■ Text ■
+===+
#1 Animal derivatives are bad for pets
The wild relatives of dogs (wolves) eat a prey-based diet and readily consume the whole animal to obtain all their nutrients. In dog food, essential nutrients can be delivered by including carcass and organ meat (liver, heart, kidney) as well as fatty bits of the animal. These are classified as animal derivatives and are a good source of protein and other nutrients for dogs.
#2 Meat meals are bad for pets
Meat meals are often considered poor quality because they contain carcass materials that are wrongly perceived as lacking in nutritional value. The meat meals we use are an excellent source of meat protein and other nutrients. For example, the meat meals we use in dog food have a minimum protein content which ranges from 45% to 60%, and a fat content up to a maximum of 20%. In comparison, fresh meat has 10%-25% protein and less than 10% fat when delivered.
#3 There is only 4% chicken/meat in Pedigree® products
Our products with chicken state the following on the label: ‘Chicken & derivatives (Chicken minimum 4%)’. This sometimes leads to consumers (wrongly) assuming that there is only 4% chicken and animal derivatives in our products. Our wet dog food contains up to 60% meat and animal derivatives and dry dog food contains around 20%. The 4% statement refers to the minimum amount of the variance claimed, e.g. turkey, and not the total amount of meat.
#4 A raw meat diet is better than packaged dog food
Raw feeding is the practice of feeding pets uncooked meat and bones. Some pet parents believe raw feeding mimics the natural diet of an animal in the wild and is thus suitable for their domestic companion. Scientific analysis of a raw, meaty diet suggests that they are typically low or marginal in calcium and high in phosphorus. This imbalanced ratio is particularly dangerous during growth and can result in bone abnormalities. Feeding whole bones to pets creates the risk of dental fractures, intestinal obstruction and perforations. Another possible risk of raw feeding is human infection caused by direct or indirect exposure to bacterial pathogens in raw meat and animal stools.
#5 Dogs should not be fed by-products of chicken but actual chicken
Compared with skeletal meat alone, by-products actually provide more essential nutrients. For example, meat lacks calcium and vitamin A, which are provided in by-products from the bones and liver. In fact, 8 out of the 10 essential amino acids perform better in a poultry by-product meal vs. just poultry. We only use meat meals that meet our specification for key nutrients. These are parts that humans generally do not consume, however, they contain nutrients that are essential for dogs.
+===+
■ Given information ■
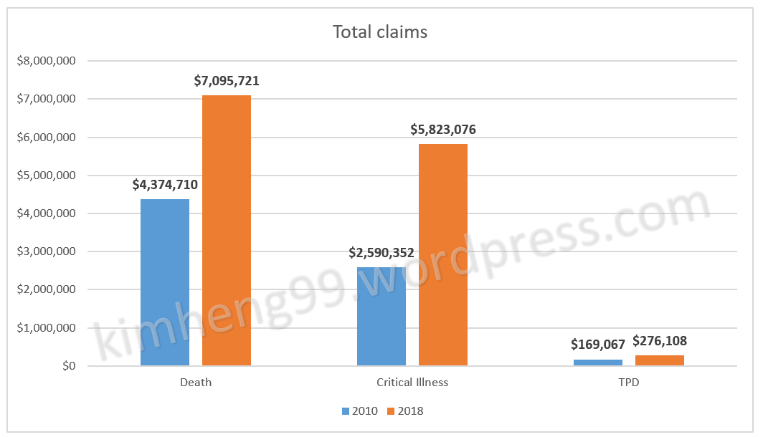Click the blue 2010 Death bar
763x437 pixels.
[165, 282]
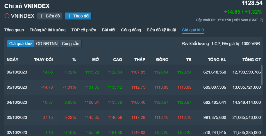Select the TOP cổ phiếu tab

(84, 30)
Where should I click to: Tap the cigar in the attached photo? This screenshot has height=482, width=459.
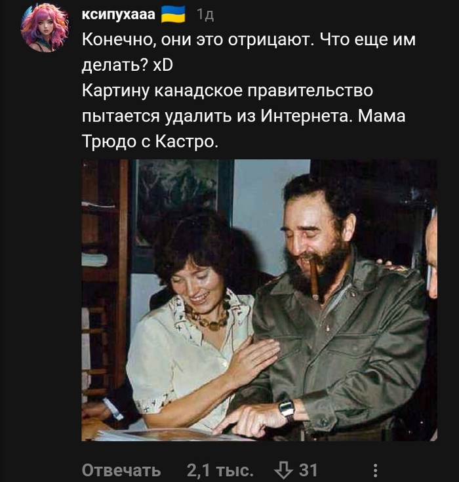pos(313,279)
+===+
■ Prompt 1 ■
Summarize the text on dog food myths in two sentences.
■ Prompt 2 ■
Answer these questions using the text on dog food myths:
(a) What minimum protein content do the meat meals used in dog food have?
(b) How much meat and animal derivatives does dry dog food contain?
(c) Which two nutrients does meat lack that by-products from the bones and liver provide?
The lines are drawn from a different source than the text.

■ Solution 1 ■
The text presents five claims about dog food, such as that animal derivatives and meat meals are bad for pets, and argues against each one. It says derivatives and meat meals supply protein and other nutrients, that Pedigree® wet dog food contains up to 60% meat and animal derivatives, and that raw meat diets carry risks such as an imbalance of calcium and phosphorus, injury from bones and human infection.

■ Solution 2 ■
(a) The minimum ranges from 45% to 60%.
(b) It contains around 20%.
(c) Calcium and vitamin A.